Allo stesso tempo il tipo di motivazione che ha indotto grandi industriali (pensiamo a Giorgio Armani) e uomini di spettacolo a acquistare e ristrutturare i poveri “dammusi” di Pantelleria è stato l’amore per un isola realmente inimitabile nei suoi caratteri territoriali. Anche in questo caso l’effetto imitazione ha giocato a difesa dell’autenticità di Pantelleria. Chi è arrivato dopo ha colto più facilmente l’importanza di perpetuare i valori creati dall’architettura spontanea, essendo stato anticipato da avanguardie così famose. Trascorrere le vacanze al riparo di un rustico “dammuso” (beneficiando degli accorgimenti costruttivi ideati nei secoli da panteschi) e raccogliere un frutto nel “jardinu” -che vegeta al riparo di alti muri di pietra lavica- è diventato da anni un piacere egualmente ambito dalle stelle dello spettacolo e dagli innamorati dell’isola. Possiamo quindi affermare che nella fattispecie di Pantelleria le scelte di carattere economico maturate sull’isola hanno in realtà preceduto l’avvio “ufficiale” della politica di tutela dell’ambiente (avvenuto sulla carta soltanto nel 1998, ma nei fatti ancora più tardi) ed hanno quantomeno garantito una sostanziale tutela del caratteristico “paesaggio costruito” esistente nelle campagne.

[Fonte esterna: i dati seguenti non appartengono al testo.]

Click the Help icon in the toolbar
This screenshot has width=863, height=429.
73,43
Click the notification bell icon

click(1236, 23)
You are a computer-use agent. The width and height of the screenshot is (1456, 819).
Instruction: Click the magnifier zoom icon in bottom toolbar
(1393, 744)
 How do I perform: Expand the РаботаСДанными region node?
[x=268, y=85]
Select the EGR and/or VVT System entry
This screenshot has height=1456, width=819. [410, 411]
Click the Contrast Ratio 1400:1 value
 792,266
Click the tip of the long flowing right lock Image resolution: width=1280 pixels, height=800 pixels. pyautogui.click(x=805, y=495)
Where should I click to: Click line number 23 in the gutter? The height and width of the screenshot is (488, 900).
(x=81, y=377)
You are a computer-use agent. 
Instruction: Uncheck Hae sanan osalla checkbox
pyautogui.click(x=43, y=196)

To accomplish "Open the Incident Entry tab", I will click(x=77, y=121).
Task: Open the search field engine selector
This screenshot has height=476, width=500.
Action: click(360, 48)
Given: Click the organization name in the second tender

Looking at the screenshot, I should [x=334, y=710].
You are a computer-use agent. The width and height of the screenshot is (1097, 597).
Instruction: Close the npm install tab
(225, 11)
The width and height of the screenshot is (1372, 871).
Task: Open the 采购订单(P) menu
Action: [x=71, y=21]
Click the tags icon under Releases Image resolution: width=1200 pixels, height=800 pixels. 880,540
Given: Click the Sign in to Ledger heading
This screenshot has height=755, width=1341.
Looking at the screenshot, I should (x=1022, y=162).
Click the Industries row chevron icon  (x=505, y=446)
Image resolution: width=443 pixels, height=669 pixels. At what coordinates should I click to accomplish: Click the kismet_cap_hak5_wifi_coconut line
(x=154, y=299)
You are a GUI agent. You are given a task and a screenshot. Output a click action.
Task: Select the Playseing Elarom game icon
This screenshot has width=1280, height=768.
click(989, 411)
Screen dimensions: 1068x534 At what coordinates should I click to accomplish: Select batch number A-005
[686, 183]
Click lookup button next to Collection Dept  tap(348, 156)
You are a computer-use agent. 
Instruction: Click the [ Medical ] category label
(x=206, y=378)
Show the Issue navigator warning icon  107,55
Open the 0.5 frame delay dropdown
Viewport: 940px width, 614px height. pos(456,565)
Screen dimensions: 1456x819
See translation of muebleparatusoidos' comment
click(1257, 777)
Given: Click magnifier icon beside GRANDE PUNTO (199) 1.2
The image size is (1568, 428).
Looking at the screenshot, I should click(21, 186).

I panteschi – da parte loro – non dimostrano smanie di novità. Osservano con un certo distacco i turisti che si aggirano per l’isola con auto e motorini, vivono in 83 chilometri quadrati e –curiosamente ma solo per gli osservatori frettolosi- raggiungono il loro ritmo massimo di relazioni sociali nel periodo del carnevale. Esistono infatti decine di circoli in tutta l’isola costituiti quasi esclusivamente per organizzare feste e serate danzanti nel periodo immediatamente precedente la Quaresima e che continuano ben oltre il giorno delle ceneri. Sono le settimane (quando i lavori agricoli richiedono solitamente meno impegno) in cui i panteschi movimentano la loro micro-collettività, si allacciano amori e si consolidano relazioni di conoscenza e amicizia. Dinanzi ad una comunità locale così coesa intorno alle sue tradizioni contadine anche le minacce ambientali diventano un po’ meno allarmanti. Negli anni a venire non mancheranno certamente mire di carattere speculative sospinte da interessi più o meno legittimi (come ha purtroppo messo in luce una recente indagine della Direzione investigativa anti-mafia di Trapani), ma sarà più difficile concretizzarle in una realtà dove gli abitanti non vogliono essere estromessi né dall’isola, né dalle attività tradizionali, dove anche chi è venuto da fuori per investire in edifici o in agricoltura è stato richiamato proprio dalle inimitabili tipicità dell’isola.
E non da porti turistici, locali notturni, grandi chef pluri-decorati che a Pantelleria continuano a non esserci.